1. He was no longer on the run. For his whole life Jacob had either been running to catch up to Esau or running from something or someone. No more, he is now Israel whose eyes are on God not man.
2. He was no longer empty. Jacob had been empty so many times, empty of hope, empty of wealth, empty of family and empty of integrity. No more, he is now Israel who has been filled by God. He is filled with the hope and promise of the blessing to be fruitful and multiply. It was a command that God ordained upon him, God would be the One who makes it come to be, Israel will be the one God uses. Can you think of anything better than to be filled when you are empty? That’s what God still does in peoples lives through the Lord Jesus Christ. That great emptiness He fills with His deep, deep love and even His Holy Spirit.
3. He was no longer alone. “A nation and a company of nations shall proceed from you”, that’s how God put it. “The land which I gave Abraham and Isaac, I give to you and your descendents after you.” Soon Jacob would be very alone in grief but was now being girded with the truth that the promise of God guarantees the presence of God. How can God give land and people to Israel unless He is also there to give it? Israel is never alone again and he worships God because of that.

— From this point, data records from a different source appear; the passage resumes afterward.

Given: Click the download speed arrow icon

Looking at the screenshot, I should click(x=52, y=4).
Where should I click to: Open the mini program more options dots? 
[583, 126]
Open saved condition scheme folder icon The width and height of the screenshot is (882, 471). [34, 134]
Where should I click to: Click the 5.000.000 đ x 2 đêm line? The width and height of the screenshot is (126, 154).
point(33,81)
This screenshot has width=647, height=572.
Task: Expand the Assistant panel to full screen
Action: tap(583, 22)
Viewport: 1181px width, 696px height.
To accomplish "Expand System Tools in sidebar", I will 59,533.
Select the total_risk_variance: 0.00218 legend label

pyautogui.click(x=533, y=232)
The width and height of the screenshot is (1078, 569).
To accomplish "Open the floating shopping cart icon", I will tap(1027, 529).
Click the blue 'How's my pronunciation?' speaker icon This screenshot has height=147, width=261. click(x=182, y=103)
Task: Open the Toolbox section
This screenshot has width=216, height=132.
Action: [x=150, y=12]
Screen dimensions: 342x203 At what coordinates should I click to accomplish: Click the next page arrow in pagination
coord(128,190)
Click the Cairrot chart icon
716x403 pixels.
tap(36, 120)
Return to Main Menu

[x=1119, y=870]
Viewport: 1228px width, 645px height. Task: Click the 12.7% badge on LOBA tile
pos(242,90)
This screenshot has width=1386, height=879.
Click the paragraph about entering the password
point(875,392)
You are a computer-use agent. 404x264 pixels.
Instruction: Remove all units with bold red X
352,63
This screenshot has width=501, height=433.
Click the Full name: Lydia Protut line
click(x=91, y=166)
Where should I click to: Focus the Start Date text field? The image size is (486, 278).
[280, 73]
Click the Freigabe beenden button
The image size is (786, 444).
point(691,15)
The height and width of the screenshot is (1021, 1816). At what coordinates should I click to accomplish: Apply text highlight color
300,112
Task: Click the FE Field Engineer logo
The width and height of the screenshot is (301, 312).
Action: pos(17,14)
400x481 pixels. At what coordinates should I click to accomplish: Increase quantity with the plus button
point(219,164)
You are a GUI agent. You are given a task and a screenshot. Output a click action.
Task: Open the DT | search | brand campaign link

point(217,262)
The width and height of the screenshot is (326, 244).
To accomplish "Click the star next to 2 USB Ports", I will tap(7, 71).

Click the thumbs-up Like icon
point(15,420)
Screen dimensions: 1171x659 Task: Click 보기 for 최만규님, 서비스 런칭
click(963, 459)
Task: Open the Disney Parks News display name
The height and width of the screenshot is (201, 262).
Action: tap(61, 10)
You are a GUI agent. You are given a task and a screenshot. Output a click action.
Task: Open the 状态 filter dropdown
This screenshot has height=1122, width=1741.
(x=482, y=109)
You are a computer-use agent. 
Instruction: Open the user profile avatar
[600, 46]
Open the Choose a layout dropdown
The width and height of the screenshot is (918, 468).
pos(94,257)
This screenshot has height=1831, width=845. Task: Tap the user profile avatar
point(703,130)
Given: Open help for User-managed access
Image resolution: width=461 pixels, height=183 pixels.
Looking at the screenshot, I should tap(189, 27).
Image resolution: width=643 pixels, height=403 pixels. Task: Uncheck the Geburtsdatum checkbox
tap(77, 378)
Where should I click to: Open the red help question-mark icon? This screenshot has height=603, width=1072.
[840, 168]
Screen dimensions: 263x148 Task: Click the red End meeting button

III. Remember How Short Your Life Is.
There are three funerals in this chapter. Deborah, the nurse for Israel’s mother dies. His mother had passed away years earlier but the nurse was with Isaac so at some point Israel travelled to Mamre and brought her to stay with him. She was perhaps like a mother to him and there is deep sorrow over her death. Perhaps months later Israel breaks camp and moves to Mamre but on the way his wife Rachel goes into labor just outside Bethlehem and dies in labor but the son she bears lives, Benjamin, ‘the son of my right hand’, lives. As Israel arrives and sets up camp in Mamre his father Isaac at the age of 180 years, dies. God has a way of using death to cause us to remember Him. We remember His grace to us, we remember His discipline towards us, we remember His love through love. Remember where we are, remember who we are, remember how soon we are gone and by these remember God, remember His Word, remember the Lord’s death until He comes.